The field test results of aggregate can be presented in form of a worksheet as given below. The fineness modulus of sand can be calculated to give the site engineer an idea of the overall fineness or coarseness of aggregates received at the site.

Aggregate field test observation sheet

Only sand with between FM 2.6 to 2.9 was considered suitable for nominal mix proportion. However, at various sites, independent of FM, the sand is utilized in nominal mix proportion without adjustment of FM by adding fine sand or removing excess fine or coarse particles in any. Another alternative adjustment will be to increase the quantity of sand and decrease the coarse aggregates if sand has FM greater than 2.9 or decreasing the quantity of sand and increasing the coarse aggregates if sand has FM less than 2.

In some regions of our country, natural sand has coarser particles and a considerable percentage of it is observed to be retained on a 4.75mm sieve. Any material which is retained on a 4.75mm sieve cannot be considered sand.
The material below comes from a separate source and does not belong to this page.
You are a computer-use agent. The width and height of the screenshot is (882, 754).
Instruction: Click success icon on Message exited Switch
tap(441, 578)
It should be considered as coarse aggregate. If this is not done the concrete mix will be understood as causing poor finish, segregation, and honeycombing. This reduces the concrete strength and durability considerably.

Bulkage of Sand  

When sand is damp the water coating the surface of each sand particle causes separation of particles from one another due to surface tension. This causes the sand to bulk. Bulked sand occupies more volume and hence if volumetric measuring is done while proportioning it, bulkage correction is necessary.
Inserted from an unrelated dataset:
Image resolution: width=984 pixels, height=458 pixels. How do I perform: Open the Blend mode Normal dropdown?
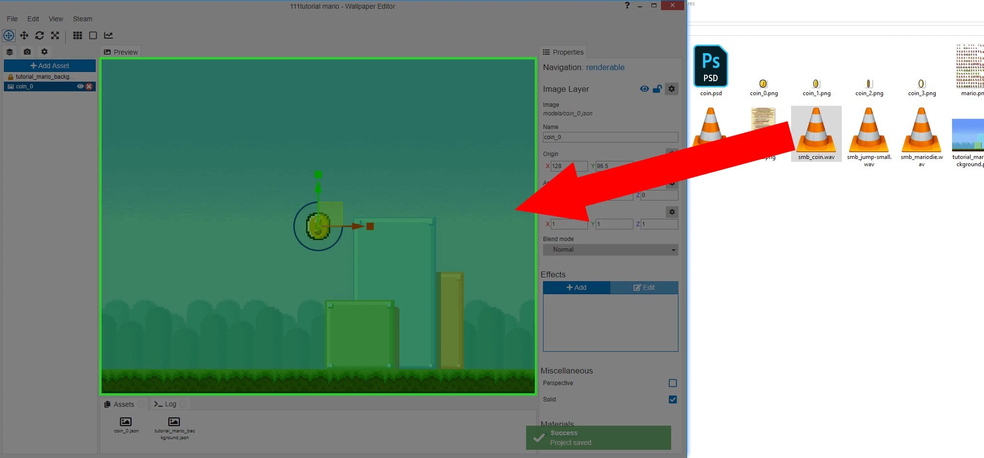(610, 250)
The bulkage test is done as follows:

  • The sand is filled, in the loose condition in a box or container of measured height (H cm).
  • The box is then overflowed with water & rodding is done to make the sand settle and consolidate. Care should be taken that sand doesn’t overflow during the flooding and compaction.
  • The sand is then leveled in the box or container & the drop in height is measured (h cm).
  • Bulkage is calculated as follows:

Bulkage % = (h/H) x 100%

Dry sand possesses the same volume as fully saturated sand. The bulkage will vary from load to load and day to day depending on the fineness of sand and its surface moisture content. It is, therefore, very essential to make bulkage corrections by checking the actual bulkage of sand proposed to be used by volumetric batching for mortar or concrete.
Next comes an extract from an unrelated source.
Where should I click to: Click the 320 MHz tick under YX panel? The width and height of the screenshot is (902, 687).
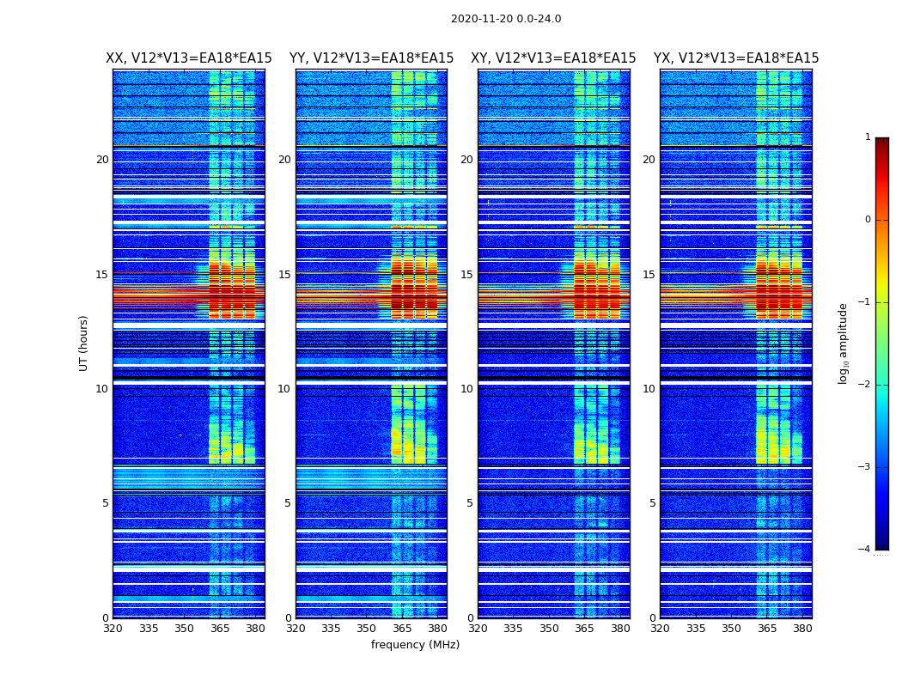pos(660,629)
Heaping boxes at random is not a correct method to make allowance for bulkage. It is necessary to correctly measure the bulkage of sand and make adjustments by using the right size boxes depending on the bulkage observed.

Conclusion

Aggregates differ in quality, type, and grading from place to place. However, the engineer at the site has to first make use of the aggregates available in the vicinity of the site for economic reasons. If the aggregates available near the site are not suitable, it is only then the engineer has to survey the areas further away to get the most economically and technically suitable aggregates.

It is observed that in particular areas; there is an unnecessary reluctance to change from natural sand to crushed sand or vice-versa and from crushed coarse aggregates to gravel aggregates or vice-versa. It is best for the engineer to take trails of concrete mixes prior to full-scale use if such changes are necessary. However, if the trials are successful there is absolutely no harm to change.

A large number of projects have been executed either with crushed coarse aggregates or with gravel. Similarly, it is true for natural as well as crushed sand. The engineer has to understand that if the parent materials i.e. Basalt or granite are the same then there is absolutely no harm in using it either in a natural or crushed form so long as it is free from deleterious materials.